▶ _Your task_
Could you please find each line in the records that contains the word "computer" and copy it?

▶ _Data supplied_
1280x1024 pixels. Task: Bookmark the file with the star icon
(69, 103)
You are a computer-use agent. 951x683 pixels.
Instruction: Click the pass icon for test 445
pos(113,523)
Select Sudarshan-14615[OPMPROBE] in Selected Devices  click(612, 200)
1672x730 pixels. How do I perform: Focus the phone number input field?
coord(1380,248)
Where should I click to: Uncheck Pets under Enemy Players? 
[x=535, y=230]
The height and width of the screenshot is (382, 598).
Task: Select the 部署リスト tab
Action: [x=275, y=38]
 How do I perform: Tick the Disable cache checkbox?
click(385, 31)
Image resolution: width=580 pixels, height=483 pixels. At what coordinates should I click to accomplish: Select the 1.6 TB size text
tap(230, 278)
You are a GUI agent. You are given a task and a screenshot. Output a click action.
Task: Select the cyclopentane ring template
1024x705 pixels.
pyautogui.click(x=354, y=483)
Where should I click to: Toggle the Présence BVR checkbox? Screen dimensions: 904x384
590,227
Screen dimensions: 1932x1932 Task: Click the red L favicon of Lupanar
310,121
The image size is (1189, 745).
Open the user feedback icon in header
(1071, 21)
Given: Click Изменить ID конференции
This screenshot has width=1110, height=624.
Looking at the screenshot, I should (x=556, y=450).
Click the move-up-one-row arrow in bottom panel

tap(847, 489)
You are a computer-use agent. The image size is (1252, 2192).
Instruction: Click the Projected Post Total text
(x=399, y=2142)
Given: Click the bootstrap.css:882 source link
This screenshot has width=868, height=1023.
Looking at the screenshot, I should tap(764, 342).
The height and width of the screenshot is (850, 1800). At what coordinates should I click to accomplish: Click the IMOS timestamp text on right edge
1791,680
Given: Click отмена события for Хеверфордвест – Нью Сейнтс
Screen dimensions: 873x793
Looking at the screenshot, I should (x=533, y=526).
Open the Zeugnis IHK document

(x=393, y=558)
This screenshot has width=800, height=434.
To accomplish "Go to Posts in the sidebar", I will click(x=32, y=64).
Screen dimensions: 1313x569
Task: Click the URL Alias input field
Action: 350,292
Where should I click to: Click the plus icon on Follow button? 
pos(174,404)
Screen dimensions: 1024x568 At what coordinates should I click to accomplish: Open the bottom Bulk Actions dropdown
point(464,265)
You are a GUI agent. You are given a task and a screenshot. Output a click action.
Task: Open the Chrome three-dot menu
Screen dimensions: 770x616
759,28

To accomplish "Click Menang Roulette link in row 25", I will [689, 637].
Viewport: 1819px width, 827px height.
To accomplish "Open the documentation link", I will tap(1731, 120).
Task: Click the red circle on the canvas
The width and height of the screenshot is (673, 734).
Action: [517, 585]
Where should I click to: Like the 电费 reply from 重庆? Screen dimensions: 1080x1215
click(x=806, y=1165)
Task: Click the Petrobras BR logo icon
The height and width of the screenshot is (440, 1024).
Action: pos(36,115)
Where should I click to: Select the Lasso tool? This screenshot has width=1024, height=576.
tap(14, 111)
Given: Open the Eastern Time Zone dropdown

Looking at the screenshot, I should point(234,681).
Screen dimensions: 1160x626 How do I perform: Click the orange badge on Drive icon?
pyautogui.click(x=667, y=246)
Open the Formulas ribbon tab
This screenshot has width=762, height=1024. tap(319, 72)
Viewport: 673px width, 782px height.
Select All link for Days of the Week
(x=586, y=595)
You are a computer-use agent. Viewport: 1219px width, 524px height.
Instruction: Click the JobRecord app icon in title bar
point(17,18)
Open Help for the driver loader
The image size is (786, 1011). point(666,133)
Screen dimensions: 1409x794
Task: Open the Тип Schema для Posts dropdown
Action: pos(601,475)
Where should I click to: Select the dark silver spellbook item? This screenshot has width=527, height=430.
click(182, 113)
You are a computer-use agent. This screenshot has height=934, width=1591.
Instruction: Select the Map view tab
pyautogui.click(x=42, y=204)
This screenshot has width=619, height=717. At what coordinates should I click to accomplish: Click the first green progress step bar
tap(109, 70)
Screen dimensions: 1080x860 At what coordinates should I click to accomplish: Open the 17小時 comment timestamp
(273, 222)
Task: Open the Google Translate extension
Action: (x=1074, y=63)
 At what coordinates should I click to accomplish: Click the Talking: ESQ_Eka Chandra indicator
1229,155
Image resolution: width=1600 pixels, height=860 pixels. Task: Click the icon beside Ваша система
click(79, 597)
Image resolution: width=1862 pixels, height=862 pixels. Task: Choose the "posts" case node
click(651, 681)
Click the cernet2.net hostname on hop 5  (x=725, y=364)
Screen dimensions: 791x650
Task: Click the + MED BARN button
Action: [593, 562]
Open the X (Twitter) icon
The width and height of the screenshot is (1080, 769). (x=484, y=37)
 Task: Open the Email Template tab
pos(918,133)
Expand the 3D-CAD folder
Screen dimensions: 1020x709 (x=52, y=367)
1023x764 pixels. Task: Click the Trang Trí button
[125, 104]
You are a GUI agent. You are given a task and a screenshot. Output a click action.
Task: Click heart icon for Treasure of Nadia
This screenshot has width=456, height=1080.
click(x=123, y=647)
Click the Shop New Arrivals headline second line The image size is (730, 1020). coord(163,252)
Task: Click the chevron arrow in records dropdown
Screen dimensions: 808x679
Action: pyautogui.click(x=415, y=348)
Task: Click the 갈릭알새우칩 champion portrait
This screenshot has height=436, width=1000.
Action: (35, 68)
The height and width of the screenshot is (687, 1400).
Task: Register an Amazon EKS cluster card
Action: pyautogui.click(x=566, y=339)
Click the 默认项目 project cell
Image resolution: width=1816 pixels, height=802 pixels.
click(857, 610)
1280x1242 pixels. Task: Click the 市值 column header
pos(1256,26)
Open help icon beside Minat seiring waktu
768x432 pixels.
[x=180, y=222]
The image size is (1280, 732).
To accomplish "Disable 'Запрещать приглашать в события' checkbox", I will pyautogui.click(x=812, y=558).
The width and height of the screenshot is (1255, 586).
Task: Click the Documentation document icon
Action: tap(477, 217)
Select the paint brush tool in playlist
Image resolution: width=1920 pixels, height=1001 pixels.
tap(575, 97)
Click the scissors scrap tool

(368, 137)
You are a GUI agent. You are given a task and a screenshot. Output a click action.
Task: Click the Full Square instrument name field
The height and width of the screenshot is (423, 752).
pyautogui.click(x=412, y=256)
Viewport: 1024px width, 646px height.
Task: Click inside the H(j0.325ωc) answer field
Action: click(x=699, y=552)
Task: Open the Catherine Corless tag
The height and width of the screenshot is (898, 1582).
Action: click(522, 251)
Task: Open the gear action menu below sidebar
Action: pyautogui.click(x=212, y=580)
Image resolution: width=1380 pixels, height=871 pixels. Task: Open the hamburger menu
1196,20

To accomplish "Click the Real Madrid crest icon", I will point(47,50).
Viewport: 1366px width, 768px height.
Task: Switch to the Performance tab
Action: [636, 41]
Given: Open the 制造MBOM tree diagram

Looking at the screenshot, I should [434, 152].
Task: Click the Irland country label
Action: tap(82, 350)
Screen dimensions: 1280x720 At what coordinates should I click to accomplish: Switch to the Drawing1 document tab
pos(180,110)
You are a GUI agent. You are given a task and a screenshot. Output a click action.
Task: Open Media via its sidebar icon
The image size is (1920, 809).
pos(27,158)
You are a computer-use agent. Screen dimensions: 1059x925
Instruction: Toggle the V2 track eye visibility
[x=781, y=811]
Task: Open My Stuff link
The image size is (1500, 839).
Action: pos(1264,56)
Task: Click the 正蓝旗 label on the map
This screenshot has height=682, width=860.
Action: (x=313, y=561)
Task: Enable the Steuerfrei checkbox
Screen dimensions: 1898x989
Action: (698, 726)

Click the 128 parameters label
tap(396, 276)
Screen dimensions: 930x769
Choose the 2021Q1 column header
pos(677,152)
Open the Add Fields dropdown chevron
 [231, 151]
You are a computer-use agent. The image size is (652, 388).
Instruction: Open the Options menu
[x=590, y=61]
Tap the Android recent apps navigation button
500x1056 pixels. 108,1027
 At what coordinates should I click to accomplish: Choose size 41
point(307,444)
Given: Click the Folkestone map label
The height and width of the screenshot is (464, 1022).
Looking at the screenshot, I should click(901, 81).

▶ _Finished task_
You are a computer-use agent. 951x683 pixels.
You are a computer-use agent. The image size is (1252, 2192).
You are a computer-use agent. Viewport: 1219px width, 524px height.
You are a computer-use agent. This screenshot has height=934, width=1591.
You are a computer-use agent. Screen dimensions: 1059x925
You are a computer-use agent. The image size is (652, 388).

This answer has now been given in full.